* **Set problem**
Starting at the line that contains "This screenshot has width=1179, height=503." and stopping after the line that contains "point(832,28)", render the lines below as a numbered list, omitting any blank lines.
━━━━━━━━━━━━━━━━━━━━
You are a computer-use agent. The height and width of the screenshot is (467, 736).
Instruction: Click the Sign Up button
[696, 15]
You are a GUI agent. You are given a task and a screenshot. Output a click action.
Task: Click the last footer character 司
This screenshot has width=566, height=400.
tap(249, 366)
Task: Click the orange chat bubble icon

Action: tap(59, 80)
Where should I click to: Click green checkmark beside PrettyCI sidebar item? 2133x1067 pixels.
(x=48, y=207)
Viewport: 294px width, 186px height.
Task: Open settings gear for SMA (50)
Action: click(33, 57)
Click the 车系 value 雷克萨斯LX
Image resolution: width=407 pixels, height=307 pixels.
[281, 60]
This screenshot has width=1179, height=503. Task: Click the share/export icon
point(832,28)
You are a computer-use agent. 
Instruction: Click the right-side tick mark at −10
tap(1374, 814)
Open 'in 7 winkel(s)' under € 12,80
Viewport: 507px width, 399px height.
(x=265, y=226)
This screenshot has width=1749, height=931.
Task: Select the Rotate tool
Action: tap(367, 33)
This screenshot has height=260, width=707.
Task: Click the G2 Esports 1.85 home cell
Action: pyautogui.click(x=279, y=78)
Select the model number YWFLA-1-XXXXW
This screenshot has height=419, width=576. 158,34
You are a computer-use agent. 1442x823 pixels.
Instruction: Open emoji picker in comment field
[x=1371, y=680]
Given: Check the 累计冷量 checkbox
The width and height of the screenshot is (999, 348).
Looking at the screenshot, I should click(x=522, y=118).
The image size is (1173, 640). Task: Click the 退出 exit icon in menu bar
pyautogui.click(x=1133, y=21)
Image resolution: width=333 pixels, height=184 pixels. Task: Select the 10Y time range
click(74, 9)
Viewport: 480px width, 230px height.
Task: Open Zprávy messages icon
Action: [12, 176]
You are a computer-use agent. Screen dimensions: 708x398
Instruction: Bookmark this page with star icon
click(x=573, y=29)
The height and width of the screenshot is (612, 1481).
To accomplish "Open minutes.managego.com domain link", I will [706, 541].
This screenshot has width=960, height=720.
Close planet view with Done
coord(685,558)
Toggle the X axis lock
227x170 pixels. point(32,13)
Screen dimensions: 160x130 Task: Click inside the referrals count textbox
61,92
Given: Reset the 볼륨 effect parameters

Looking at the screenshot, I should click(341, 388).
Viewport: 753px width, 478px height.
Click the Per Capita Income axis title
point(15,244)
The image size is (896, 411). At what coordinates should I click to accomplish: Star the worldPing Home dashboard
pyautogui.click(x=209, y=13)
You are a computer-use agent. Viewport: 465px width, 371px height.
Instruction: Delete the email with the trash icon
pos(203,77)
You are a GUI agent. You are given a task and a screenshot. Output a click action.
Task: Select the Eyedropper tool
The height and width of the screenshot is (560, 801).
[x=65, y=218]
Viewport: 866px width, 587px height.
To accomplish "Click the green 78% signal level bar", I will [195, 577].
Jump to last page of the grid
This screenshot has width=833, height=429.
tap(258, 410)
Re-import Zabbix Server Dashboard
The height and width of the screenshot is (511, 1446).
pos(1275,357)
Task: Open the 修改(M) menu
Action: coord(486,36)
━━━━━━━━━━━━━━━━━━━━
* **Final result**
1. This screenshot has width=1179, height=503. Task: Click the share/export icon
2. point(832,28)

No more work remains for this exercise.